EXERCISE DETAILS — Everything from the line with "Click the speaker" through the final line below should be copied out exactly, and nothing else should appear.

RECORDS SHOWN —
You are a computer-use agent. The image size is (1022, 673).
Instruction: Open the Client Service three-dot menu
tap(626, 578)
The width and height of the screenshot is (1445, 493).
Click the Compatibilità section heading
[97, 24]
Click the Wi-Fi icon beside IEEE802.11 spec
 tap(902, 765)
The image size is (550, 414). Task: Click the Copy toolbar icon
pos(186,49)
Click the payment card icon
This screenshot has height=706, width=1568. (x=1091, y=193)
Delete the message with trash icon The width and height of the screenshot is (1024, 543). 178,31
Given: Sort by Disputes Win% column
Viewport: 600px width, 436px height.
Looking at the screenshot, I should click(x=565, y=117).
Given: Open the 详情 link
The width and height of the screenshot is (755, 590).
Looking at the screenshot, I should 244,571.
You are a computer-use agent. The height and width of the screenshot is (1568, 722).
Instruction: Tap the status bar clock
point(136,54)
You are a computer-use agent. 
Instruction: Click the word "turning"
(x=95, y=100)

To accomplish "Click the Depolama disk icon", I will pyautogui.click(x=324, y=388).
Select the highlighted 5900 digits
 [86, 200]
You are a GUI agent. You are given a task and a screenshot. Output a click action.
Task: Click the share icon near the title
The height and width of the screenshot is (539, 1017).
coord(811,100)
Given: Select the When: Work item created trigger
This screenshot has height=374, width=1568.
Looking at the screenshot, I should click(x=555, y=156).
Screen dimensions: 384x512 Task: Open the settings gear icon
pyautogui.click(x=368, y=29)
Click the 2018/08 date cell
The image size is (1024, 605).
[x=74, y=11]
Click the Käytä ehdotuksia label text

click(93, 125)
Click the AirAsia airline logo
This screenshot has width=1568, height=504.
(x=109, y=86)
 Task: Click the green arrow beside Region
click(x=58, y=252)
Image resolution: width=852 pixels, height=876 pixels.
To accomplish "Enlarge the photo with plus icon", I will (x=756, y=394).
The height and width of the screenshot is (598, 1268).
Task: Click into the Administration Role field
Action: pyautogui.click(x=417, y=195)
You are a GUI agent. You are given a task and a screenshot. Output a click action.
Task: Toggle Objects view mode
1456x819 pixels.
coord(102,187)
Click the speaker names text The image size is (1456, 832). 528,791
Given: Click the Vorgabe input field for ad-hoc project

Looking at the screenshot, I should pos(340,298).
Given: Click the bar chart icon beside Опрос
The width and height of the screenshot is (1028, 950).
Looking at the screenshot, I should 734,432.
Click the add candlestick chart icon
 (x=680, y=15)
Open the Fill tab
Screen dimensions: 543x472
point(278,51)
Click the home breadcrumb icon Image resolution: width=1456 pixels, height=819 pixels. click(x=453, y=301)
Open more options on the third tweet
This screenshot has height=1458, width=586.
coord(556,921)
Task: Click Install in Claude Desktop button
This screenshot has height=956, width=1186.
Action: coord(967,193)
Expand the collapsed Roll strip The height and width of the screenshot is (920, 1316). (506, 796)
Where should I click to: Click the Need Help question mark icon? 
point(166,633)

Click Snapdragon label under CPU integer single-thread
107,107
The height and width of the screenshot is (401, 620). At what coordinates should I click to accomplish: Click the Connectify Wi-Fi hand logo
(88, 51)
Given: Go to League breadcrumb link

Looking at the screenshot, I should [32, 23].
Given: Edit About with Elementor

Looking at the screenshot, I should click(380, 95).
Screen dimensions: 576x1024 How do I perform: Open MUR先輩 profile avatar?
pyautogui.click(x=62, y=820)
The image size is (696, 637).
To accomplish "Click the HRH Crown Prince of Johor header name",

TASK RESPONSE —
Click the speaker names text The image size is (1456, 832). 528,791
Given: Click the Vorgabe input field for ad-hoc project

Looking at the screenshot, I should pos(340,298).
Given: Click the bar chart icon beside Опрос
The width and height of the screenshot is (1028, 950).
Looking at the screenshot, I should 734,432.
Click the add candlestick chart icon
 (x=680, y=15)
Open the Fill tab
Screen dimensions: 543x472
point(278,51)
Click the home breadcrumb icon Image resolution: width=1456 pixels, height=819 pixels. click(x=453, y=301)
Open more options on the third tweet
This screenshot has height=1458, width=586.
coord(556,921)
Task: Click Install in Claude Desktop button
This screenshot has height=956, width=1186.
Action: coord(967,193)
Expand the collapsed Roll strip The height and width of the screenshot is (920, 1316). (506, 796)
Where should I click to: Click the Need Help question mark icon? 
point(166,633)

Click Snapdragon label under CPU integer single-thread
107,107
The height and width of the screenshot is (401, 620). At what coordinates should I click to accomplish: Click the Connectify Wi-Fi hand logo
(88, 51)
Given: Go to League breadcrumb link

Looking at the screenshot, I should [32, 23].
Given: Edit About with Elementor

Looking at the screenshot, I should click(380, 95).
Screen dimensions: 576x1024 How do I perform: Open MUR先輩 profile avatar?
pyautogui.click(x=62, y=820)
The image size is (696, 637).
To accomplish "Click the HRH Crown Prince of Johor header name",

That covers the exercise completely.